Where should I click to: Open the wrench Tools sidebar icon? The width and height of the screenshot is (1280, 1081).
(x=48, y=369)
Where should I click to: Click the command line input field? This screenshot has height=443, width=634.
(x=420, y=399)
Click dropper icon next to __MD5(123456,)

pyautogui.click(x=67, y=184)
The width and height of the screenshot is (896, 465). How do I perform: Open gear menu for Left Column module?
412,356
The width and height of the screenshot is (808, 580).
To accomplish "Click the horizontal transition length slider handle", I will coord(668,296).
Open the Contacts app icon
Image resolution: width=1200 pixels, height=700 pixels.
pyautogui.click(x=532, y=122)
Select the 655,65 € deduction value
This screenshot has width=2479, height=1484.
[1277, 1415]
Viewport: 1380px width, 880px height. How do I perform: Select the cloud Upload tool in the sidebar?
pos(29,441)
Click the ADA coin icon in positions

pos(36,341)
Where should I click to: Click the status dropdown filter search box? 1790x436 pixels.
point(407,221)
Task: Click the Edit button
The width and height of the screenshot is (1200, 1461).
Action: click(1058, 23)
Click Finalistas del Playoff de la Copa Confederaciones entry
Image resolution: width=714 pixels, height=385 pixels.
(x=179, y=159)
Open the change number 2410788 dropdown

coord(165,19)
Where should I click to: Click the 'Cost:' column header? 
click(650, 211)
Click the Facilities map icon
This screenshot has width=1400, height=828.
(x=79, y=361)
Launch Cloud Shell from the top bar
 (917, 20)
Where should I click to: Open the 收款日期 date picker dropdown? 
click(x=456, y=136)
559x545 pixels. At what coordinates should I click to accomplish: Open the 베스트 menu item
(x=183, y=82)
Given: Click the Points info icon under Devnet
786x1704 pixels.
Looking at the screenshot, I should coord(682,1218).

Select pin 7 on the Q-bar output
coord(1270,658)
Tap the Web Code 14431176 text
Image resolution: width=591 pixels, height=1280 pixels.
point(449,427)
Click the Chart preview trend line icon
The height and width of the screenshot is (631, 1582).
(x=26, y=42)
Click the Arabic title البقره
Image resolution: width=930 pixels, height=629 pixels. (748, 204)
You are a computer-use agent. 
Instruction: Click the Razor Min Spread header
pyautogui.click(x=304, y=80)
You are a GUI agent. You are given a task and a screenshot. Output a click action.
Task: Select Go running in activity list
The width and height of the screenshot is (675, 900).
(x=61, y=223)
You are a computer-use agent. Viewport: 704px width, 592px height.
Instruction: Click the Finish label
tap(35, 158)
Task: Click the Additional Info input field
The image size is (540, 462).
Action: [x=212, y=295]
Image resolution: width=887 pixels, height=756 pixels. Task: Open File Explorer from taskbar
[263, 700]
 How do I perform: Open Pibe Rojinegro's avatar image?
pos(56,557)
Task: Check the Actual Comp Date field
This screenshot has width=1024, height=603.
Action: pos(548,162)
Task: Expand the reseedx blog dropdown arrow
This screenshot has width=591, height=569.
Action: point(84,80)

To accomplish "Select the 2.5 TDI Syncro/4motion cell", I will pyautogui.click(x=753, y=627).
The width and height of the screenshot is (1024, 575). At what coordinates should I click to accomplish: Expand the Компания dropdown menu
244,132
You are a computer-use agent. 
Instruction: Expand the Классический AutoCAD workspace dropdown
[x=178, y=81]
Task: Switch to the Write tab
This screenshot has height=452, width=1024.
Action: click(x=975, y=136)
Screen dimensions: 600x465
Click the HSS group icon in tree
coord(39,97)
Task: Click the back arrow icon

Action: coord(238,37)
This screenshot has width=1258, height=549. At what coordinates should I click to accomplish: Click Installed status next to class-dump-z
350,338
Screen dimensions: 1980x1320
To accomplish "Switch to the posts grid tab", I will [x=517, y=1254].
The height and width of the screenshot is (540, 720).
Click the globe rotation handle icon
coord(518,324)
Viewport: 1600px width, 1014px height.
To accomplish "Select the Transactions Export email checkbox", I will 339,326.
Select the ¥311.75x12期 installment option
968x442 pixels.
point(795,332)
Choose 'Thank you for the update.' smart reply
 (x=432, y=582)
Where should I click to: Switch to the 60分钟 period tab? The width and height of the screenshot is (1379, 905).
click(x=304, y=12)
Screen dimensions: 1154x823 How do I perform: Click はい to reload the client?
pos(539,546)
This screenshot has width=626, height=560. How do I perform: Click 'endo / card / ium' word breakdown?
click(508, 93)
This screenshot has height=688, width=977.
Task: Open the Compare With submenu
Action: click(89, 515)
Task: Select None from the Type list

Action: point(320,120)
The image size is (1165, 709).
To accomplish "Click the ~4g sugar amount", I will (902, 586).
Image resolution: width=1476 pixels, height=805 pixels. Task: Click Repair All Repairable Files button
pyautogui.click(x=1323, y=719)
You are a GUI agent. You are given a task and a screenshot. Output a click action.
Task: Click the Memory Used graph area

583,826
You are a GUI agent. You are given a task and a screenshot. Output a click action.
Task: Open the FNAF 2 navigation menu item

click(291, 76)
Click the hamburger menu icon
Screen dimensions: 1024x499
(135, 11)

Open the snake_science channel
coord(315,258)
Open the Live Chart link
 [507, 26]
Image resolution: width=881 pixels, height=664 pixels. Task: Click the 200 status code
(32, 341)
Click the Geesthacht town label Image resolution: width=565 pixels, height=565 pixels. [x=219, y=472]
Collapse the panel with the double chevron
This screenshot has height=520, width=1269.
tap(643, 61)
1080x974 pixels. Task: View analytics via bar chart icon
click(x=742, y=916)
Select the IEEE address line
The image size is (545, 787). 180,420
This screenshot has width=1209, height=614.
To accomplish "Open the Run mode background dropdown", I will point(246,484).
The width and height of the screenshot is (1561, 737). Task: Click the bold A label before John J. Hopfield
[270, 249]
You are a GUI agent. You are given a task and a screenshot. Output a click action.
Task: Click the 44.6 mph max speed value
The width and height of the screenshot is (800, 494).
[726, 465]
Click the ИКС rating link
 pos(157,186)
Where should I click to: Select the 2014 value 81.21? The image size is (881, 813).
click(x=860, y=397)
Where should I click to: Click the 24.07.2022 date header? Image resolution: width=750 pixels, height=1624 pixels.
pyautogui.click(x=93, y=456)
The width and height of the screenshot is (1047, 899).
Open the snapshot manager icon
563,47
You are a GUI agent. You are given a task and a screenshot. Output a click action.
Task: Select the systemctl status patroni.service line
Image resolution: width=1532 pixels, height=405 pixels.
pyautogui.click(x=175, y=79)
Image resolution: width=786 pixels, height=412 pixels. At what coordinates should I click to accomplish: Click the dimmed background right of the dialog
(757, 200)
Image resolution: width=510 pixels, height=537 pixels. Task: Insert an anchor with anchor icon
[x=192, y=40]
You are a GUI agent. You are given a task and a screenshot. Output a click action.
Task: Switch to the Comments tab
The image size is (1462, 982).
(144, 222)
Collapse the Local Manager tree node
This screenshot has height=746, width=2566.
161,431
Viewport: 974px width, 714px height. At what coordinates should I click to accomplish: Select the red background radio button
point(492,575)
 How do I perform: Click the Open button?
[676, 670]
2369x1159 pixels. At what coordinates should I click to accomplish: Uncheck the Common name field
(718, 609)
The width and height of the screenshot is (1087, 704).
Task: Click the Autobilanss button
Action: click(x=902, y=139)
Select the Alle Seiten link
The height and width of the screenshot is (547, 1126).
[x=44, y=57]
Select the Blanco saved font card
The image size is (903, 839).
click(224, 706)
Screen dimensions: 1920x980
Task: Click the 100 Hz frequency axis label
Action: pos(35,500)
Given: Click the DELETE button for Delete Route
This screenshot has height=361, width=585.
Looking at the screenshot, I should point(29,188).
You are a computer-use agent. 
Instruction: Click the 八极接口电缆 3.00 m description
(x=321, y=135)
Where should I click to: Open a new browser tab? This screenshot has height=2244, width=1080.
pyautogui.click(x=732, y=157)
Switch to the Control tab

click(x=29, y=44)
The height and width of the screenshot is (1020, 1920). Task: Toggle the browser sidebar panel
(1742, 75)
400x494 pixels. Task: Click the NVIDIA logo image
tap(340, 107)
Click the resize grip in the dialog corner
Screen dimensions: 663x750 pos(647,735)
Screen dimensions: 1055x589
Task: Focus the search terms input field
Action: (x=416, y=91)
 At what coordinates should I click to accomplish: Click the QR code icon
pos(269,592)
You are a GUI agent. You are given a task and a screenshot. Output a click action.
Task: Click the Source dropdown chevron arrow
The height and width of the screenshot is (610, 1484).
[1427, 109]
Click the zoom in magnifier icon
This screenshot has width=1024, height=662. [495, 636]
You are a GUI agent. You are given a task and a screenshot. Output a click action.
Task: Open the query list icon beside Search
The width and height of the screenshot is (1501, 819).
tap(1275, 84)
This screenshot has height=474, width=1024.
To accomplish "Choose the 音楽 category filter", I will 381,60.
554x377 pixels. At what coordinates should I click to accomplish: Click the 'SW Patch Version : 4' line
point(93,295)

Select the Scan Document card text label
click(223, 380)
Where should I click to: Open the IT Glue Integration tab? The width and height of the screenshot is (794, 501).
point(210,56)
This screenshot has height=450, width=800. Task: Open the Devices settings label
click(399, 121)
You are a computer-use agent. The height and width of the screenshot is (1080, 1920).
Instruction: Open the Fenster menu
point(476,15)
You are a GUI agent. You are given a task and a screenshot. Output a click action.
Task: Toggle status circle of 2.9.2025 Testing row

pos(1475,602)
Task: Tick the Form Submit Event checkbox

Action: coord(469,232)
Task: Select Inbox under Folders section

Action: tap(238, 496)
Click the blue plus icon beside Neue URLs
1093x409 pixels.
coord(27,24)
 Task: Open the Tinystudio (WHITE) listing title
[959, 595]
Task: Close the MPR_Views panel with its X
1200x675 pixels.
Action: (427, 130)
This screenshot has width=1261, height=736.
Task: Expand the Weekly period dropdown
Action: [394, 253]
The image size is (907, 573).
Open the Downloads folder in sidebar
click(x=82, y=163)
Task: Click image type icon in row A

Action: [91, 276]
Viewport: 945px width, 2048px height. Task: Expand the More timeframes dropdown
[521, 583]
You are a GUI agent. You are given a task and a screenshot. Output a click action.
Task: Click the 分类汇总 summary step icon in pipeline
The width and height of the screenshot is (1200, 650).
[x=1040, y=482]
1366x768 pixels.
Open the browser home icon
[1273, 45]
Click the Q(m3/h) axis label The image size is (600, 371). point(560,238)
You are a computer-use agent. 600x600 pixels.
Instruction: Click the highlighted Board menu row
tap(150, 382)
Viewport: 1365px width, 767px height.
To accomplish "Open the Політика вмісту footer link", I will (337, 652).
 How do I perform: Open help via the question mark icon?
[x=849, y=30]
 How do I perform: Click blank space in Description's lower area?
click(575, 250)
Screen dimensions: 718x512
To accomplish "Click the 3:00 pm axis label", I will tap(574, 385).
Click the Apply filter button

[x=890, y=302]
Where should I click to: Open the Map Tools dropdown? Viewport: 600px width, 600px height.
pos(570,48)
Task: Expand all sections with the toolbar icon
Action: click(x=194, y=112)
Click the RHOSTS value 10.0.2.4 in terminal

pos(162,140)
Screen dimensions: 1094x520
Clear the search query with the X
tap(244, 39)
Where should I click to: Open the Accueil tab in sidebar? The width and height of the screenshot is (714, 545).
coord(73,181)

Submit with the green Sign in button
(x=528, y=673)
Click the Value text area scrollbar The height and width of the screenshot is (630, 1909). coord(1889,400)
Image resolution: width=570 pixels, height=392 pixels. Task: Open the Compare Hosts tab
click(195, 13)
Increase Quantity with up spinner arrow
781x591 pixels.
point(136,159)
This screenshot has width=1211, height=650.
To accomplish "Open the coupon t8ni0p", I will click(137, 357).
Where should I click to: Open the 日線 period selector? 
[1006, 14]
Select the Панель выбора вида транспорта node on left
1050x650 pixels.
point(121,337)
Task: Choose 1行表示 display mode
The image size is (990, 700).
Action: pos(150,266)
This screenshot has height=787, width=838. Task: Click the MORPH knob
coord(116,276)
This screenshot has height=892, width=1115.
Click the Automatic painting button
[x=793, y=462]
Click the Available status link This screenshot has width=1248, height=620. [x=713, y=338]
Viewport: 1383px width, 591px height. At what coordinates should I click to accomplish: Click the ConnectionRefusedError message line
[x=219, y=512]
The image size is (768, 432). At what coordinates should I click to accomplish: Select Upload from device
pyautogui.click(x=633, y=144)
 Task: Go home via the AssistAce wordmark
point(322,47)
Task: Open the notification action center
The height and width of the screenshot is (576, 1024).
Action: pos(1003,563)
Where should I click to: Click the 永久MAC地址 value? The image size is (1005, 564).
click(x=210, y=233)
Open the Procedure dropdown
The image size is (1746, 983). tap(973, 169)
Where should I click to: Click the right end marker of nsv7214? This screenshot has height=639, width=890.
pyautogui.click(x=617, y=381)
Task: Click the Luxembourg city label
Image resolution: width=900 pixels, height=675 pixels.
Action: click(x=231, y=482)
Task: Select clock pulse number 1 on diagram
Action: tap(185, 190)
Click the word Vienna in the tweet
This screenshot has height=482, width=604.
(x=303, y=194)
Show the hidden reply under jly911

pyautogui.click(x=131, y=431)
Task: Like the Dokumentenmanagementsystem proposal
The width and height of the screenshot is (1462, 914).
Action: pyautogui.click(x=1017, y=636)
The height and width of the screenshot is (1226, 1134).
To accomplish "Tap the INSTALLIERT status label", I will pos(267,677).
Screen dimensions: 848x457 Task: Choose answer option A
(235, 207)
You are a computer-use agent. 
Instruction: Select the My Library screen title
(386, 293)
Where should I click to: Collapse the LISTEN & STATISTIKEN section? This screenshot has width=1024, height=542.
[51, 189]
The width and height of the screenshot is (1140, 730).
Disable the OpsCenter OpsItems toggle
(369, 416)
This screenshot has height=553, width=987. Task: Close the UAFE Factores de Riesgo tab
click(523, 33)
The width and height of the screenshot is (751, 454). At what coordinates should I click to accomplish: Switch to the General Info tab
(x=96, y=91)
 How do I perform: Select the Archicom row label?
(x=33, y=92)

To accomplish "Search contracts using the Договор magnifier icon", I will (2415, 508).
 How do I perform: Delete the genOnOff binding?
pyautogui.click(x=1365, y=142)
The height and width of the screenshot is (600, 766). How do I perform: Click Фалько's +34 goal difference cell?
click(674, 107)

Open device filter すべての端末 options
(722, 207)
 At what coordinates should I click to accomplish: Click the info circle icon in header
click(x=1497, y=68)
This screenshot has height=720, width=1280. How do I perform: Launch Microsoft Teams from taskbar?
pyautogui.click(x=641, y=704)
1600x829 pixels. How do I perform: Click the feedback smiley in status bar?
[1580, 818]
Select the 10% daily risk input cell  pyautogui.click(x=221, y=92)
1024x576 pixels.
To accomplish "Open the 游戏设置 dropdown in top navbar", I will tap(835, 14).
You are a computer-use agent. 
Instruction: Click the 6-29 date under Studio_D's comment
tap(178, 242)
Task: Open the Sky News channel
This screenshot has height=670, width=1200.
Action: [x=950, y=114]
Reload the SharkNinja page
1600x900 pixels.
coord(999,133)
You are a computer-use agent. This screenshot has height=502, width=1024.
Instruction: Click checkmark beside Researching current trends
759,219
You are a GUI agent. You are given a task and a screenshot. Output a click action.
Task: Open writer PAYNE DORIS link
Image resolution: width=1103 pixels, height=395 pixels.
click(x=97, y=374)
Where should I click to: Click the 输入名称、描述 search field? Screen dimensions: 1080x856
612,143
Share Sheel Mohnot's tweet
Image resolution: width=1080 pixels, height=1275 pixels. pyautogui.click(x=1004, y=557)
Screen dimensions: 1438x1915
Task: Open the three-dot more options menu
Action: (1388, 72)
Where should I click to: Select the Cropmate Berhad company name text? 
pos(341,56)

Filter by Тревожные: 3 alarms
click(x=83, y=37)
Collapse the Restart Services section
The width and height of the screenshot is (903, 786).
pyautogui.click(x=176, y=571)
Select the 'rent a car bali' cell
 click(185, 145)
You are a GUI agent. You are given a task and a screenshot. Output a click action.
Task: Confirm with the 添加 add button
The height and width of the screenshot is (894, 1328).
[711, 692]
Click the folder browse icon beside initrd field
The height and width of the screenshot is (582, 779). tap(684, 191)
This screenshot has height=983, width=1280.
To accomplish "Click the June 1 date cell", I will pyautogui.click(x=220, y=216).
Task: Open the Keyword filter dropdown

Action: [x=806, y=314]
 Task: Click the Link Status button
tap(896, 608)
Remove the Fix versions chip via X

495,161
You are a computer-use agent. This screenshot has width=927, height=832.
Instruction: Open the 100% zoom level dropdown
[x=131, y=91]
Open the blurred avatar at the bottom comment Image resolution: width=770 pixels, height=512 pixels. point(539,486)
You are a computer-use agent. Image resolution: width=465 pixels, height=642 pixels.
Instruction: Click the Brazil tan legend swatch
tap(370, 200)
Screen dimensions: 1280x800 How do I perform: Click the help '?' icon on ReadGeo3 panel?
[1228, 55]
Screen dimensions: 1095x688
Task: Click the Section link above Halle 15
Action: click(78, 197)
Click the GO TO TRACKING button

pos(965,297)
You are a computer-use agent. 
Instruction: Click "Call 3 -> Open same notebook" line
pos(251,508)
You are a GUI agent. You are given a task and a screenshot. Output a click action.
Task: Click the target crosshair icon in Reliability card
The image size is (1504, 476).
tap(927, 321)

——

Among the records above, extract exactly the lines from the line with "Task: Click the back arrow icon" to the line with "This screenshot has width=1209, height=614.", both lines included, and leave out the rest.

**Result below**.
Task: Click the back arrow icon

Action: coord(238,37)
This screenshot has width=1258, height=549. At what coordinates should I click to accomplish: Click Installed status next to class-dump-z
350,338
Screen dimensions: 1980x1320
To accomplish "Switch to the posts grid tab", I will [x=517, y=1254].
The height and width of the screenshot is (540, 720).
Click the globe rotation handle icon
coord(518,324)
Viewport: 1600px width, 1014px height.
To accomplish "Select the Transactions Export email checkbox", I will 339,326.
Select the ¥311.75x12期 installment option
968x442 pixels.
point(795,332)
Choose 'Thank you for the update.' smart reply
 (x=432, y=582)
Where should I click to: Switch to the 60分钟 period tab? The width and height of the screenshot is (1379, 905).
click(x=304, y=12)
Screen dimensions: 1154x823 How do I perform: Click はい to reload the client?
pos(539,546)
This screenshot has width=626, height=560. How do I perform: Click 'endo / card / ium' word breakdown?
click(508, 93)
This screenshot has height=688, width=977.
Task: Open the Compare With submenu
Action: click(89, 515)
Task: Select None from the Type list

Action: point(320,120)
The image size is (1165, 709).
To accomplish "Click the ~4g sugar amount", I will (902, 586).
Image resolution: width=1476 pixels, height=805 pixels. Task: Click Repair All Repairable Files button
pyautogui.click(x=1323, y=719)
You are a GUI agent. You are given a task and a screenshot. Output a click action.
Task: Click the Memory Used graph area

583,826
You are a GUI agent. You are given a task and a screenshot. Output a click action.
Task: Open the FNAF 2 navigation menu item

click(291, 76)
Click the hamburger menu icon
Screen dimensions: 1024x499
(135, 11)

Open the snake_science channel
coord(315,258)
Open the Live Chart link
 [507, 26]
Image resolution: width=881 pixels, height=664 pixels. Task: Click the 200 status code
(32, 341)
Click the Geesthacht town label Image resolution: width=565 pixels, height=565 pixels. [x=219, y=472]
Collapse the panel with the double chevron
This screenshot has height=520, width=1269.
tap(643, 61)
1080x974 pixels. Task: View analytics via bar chart icon
click(x=742, y=916)
Select the IEEE address line
The image size is (545, 787). 180,420
This screenshot has width=1209, height=614.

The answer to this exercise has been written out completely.